Improve my CNN network (image classification)

Hi all, I am working on an image classification challenge and currently hit a deadend. My data consist of 800+ images in training and 3 classes. The test dataset doesn’t have labels and we can only get the score after uploading it. The scoring metric is log loss. Here’s the architecture and process which I have followed which got me a score of 0.34 whereas the top score is 0.14. I just want to know what more I can try and since this is my first challenge I want to learn more.

My architecture:

Using fastai with transfer learning and progressive resizing on a resnet50 model I got a score of 0.37

Ran the model for densenet and efficientnetb4 and later ensembled their scores to get 0.34

Progressive resizing I did on size 32 and later went on till 224 image size Also, I have tried to use the albumentation package.
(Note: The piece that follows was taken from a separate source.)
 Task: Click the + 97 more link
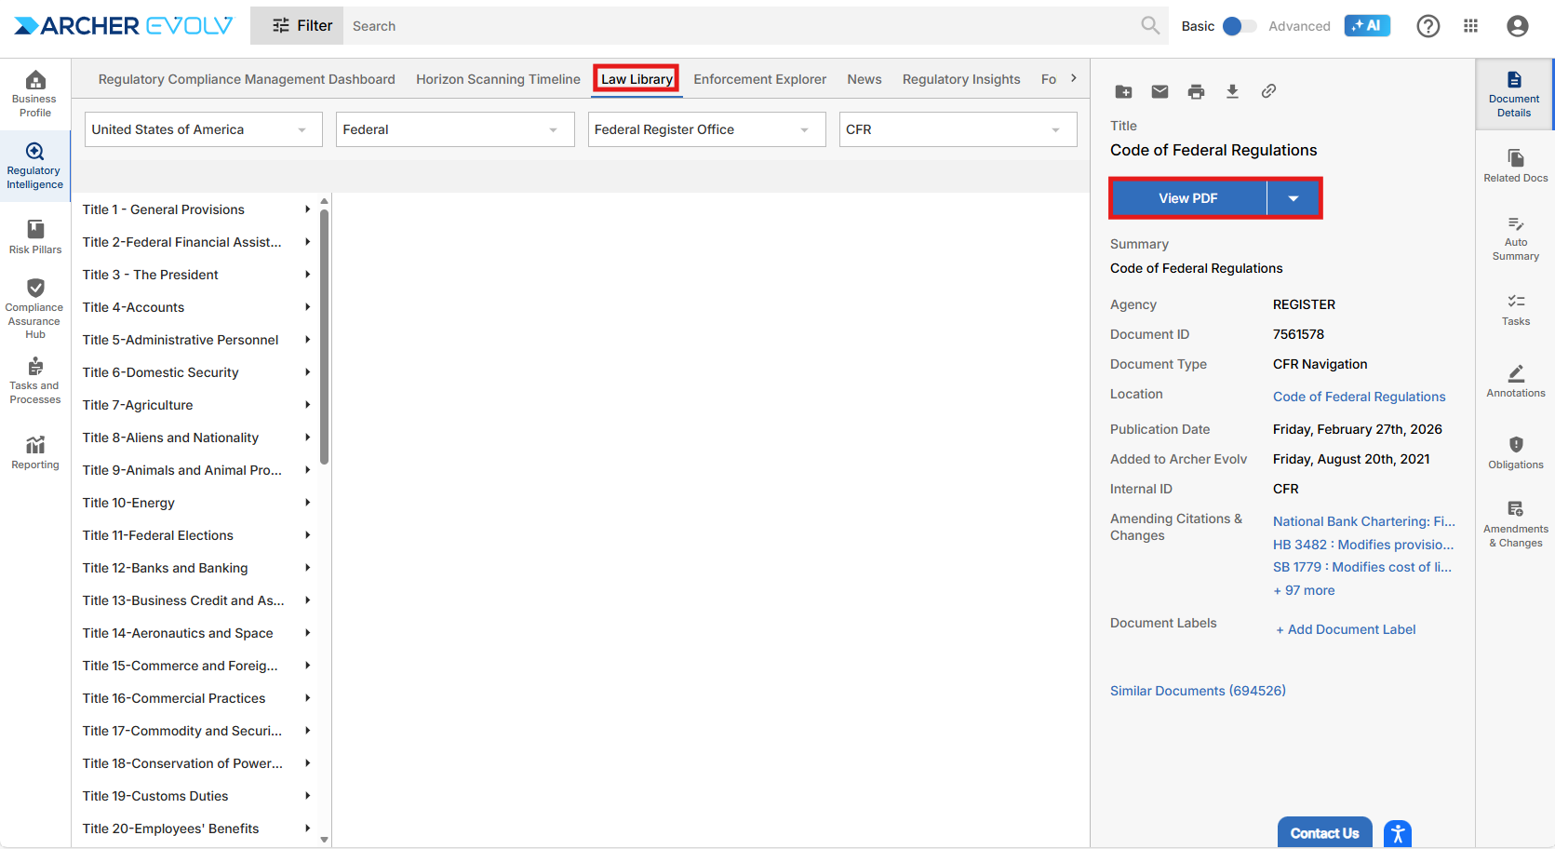pyautogui.click(x=1304, y=590)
No matter what I do now, I can’t get the score up. Is their any other way which I can follow? I tried using keras and fine-tuning but that got me till 0.6 for a single model and when tried with pytorch and transfer learning the results were pretty bad.
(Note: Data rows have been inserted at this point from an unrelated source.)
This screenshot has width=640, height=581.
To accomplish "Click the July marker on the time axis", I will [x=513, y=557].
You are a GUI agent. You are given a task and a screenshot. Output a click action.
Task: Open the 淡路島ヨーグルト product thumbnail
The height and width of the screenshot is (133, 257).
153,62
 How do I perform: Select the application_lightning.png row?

Any help would be really appreciated.

One other approach i tried is cleaning the data by identifying images which are confusing using top losses from fastai and removed some duplicate images.
I am currently totally out of any more ideas :frowning:

There are folks who got good scores like 0.2 or even 0.14
i just want to know if there is any other approach which i can try

I think the key is figuring out what the problem is. Here are some questions I would ask.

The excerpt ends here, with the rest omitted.